──────── Metin

Sosyoloji Derneği‟nin Aralık 2010 yılında gerçekleştirdiği 20. Kuruluş yıldönümü etkinlikleri çerçevesinde Ankara Üniversitesi Dil ve Tarih-Coğrafya Fakültesi Farabi Salonunda konuşma yapan International Sociological Association (Uluslararası Sosyoloji Derneği)‟un başkanı Prof. Dr. Michael Burawoy‟un “Küresel Sosyoloji, Olanak ve Sınırlılıkları” isimli konuşması.
Yayına hazırlayan: Zuhal Yonca Odabaş, Ankara Universitesi
Merhaba burada olduğum için çok mutluyum, fakat Türkçe konuşamadığım için çok üzgünüm. Fakat biraz önce düet yapan sanatçılar gibi biz de Neslihan ile düet yapacağız. Buraya davet edildiğim için Prof. Kasapoğlu ve Prof. Gökçe‟ye çok teşekkür ediyorum. Burada otururken ve konuşmayı dinlerken Neslihan aracılığı Prof. Gökçe‟nin söylediği şeyleri ile biraz anlayabildim. Ben kısa süre süreliğine bir Derneğin başkanlığını yaptım ve bu süre içinde çok yoruldum. Fakat sizler bunu 20 yıldır yapıyorsunuz ve sadece bilimsel çalışmalar değil, öğrenci yetiştirmek, derneklerle olan ilişkiler, hükümetle olan ilişkiler, uluslararası katılımlarınız bunlar muhteşem.
Prof. Kasapoğlu beni, küresel sosyolojinin sınırları ve olanakları üzerine bir konuşma yapmak üzere davet etti ve bence Türkiye bu konuyu konuşmak ve tartışmak için ideal yerlerden bir tanesi. Çünkü Türkiye Doğu ile Batı arasında bir yerde konumlanmıştır. Çok ünlü bir Türk atasözünde olduğu gibi iki cami arasında beynamaz olmaya benzer şekilde Türkiye, sadece Doğu ile Batı arasında değil; Kuzey ve Güney arasında, gelişmiş ve gelişmekte olan ülkeler arasında konumlanmıştır. Türkiye, göç motiflerinin, jeo politik çıkarların merkezidir aynı zamanda. Bu nedenlerden dolayı Ankara‟nın, küresel sosyolojinin merkezi olması gerektiğini düşünmekteyim. Sahip olduğu tarih ve geleneği, Türkiye‟deki sosyolojiyi önemli bir yere koymakta. Türkiye‟de sosyolojin tarihi 1914 yılına kadar gitmekte. Bu tarihte açılan sosyoloji bölümü, dünyada ikinci açılan sosyoloji bölümü. Ayrıca, Atatürk cumhuriyeti ve devrimleri Türkiye‟de sosyolojiyi önemli bir yere taşımıştır.

────────────────
──────── Sağlanan Veriler

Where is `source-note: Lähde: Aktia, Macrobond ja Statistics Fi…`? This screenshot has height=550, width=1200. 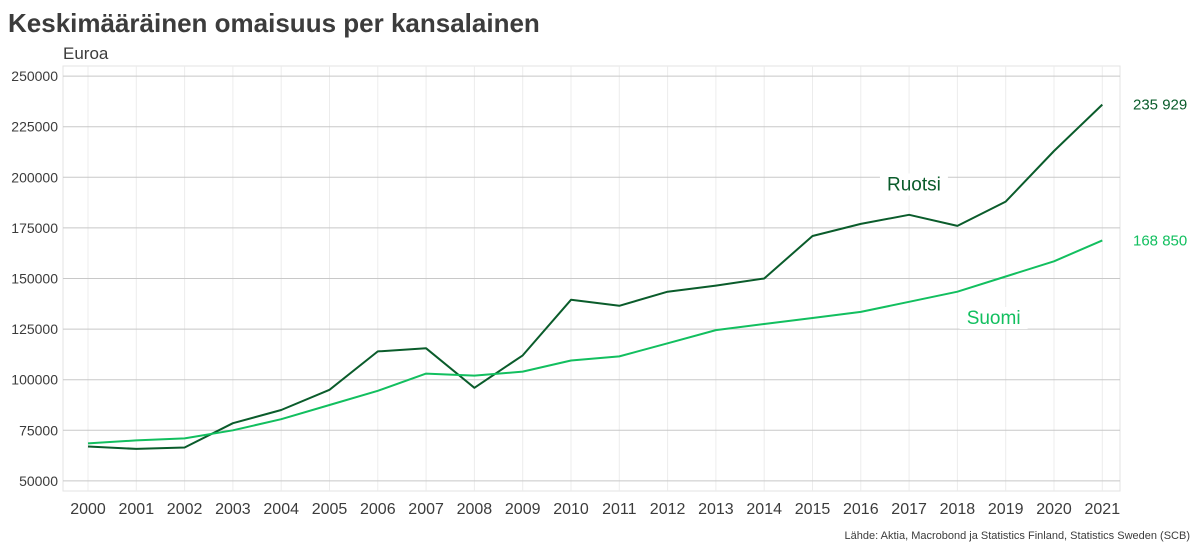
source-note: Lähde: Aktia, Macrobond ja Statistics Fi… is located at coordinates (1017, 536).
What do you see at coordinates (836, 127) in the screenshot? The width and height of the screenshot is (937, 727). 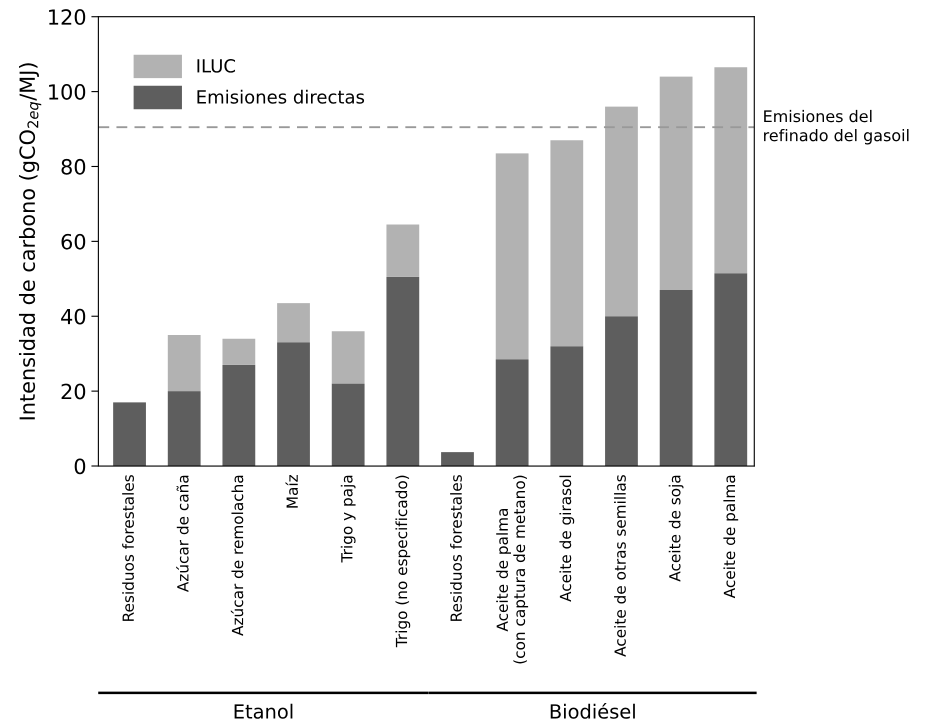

────────────────

# [Problem Tanımı]
Küresel sosyoloji konuşmasına göre Türkiye'de sosyolojinin tarihi hangi yıla kadar gitmektedir? Verilere ihtiyaç yoktur.

# [Yazılı Cevap]
1914 yılına kadar.